I work for the Human Rights Campaign as the Associate Director of Welcoming Schools. My job’s core is coordinating facilitators from across the US to educate educators on how to have a welcoming classroom and school communities. Doing this work is gratifying, but it is also anxiety-producing due to the nature of many states that have limited or excluded presenting information on how and why we need to support all students, especially LGBTQ youth, transgender youth, and LGBTQ youth of color.

I especially want to honor queer and trans folks of color by turning our attention and energy back to them, to uplift their voices, and to reflect on how I can work in solidarity with this movement and defeat the ongoing harmful legislation.

What does the statement “grow boldly” mean to you? How do you live that out with the HMC community and in life?

How do we extend invitations to all, especially LGBTQ Siblings? Once the invitation is extended, how do you provide an extravagant welcome?

What are ways you help others feel like they belong?

We must continue to ask these questions, especially the LGBTQAI+ community, but honestly, they are for all.

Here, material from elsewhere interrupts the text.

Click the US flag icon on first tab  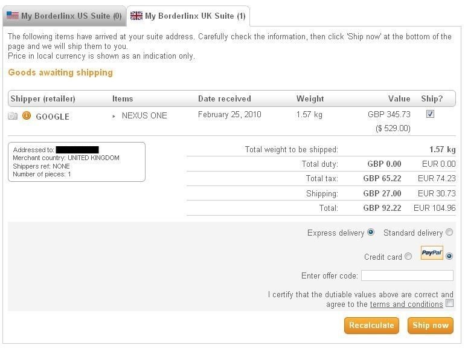pyautogui.click(x=13, y=16)
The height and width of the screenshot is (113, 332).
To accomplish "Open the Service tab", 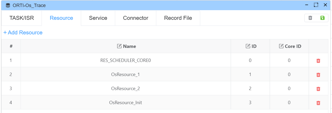I will [98, 18].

Because I agree with Held Evan about the deadliness of such a theology, but I think that extends much further than the LGBTQ community.

That sort of theology is deadly to all of us.

I believe the cost to us when we take over God’s guest list, when we allow our pride to claim the best seat in the house, when we preclude others at God’s table when we allow homophobia, xenophobia, misogyny or white nationalism to dictate who gets to belong — the cost of this is our very souls.

But there’s another side to that coin. We find our belonging when we humble ourselves and widen the welcome in our words and actions. In Jesus’ words: “You will be repaid when the just are resurrected. We will discover new life, renewed life, and life after death.’

When we allow God’s expansive love to widen our practice of welcome, we may host hospitality to angels without knowing it and we may discover that grace has crept up on us, that it has crept into our church, into our homes, into our lives and into our hearts.

When we extend God’s extravagant welcome to others, we can finally trust that welcome for ourselves. We can finally believe in our own belonging. Not for what we can offer or repay. But our belonging is simply for who we are — God’s beloved children.

May God help us embody the extravagant welcome that might save our souls. May it be so.